Defining a Model > Collections

Sometimes an equation requires information, not about a single entity, but about a collection of entities. Such variables are called aggregate variables. An aggregate variable might be the number of rabbit entities in your model. Or the average height of all the tree entities in your model. Or the maximum of the revenues generated by senior sales representatives in the northeast region. All these aggregates are properties of collections.

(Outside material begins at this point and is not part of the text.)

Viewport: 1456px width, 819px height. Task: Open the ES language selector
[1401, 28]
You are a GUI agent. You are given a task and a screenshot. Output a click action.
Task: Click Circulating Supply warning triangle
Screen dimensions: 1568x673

A collection is a set of entities of the same type. A collection can be very inclusive (all entities of type "performer"). Or a collection can partition entities into sub collections based on their attributes. Partitioning by the "gender" attribute gives subcollections of male performers and female performers. Partioning by both "gender" and "talent" attributes will give subcollections of male dancers, male singers, male jugglers, female dancers, female singers, and female jugglers. Collections can be empty: for example, at certain times there may be no female singer entities in the model. If halfway through a simulation, a new performer arrives with talent "sword-swallower", then subcollections of male sword-swallowers and female sword-swallowers will come into existence as well.

Creating Collections

Full collections

The most basic collection comprises ALL the entities of a given type. Collections are indicated by square brackets [] after the name of the entity type. If nothing is inside the brackets, the collection includes all entities of that type.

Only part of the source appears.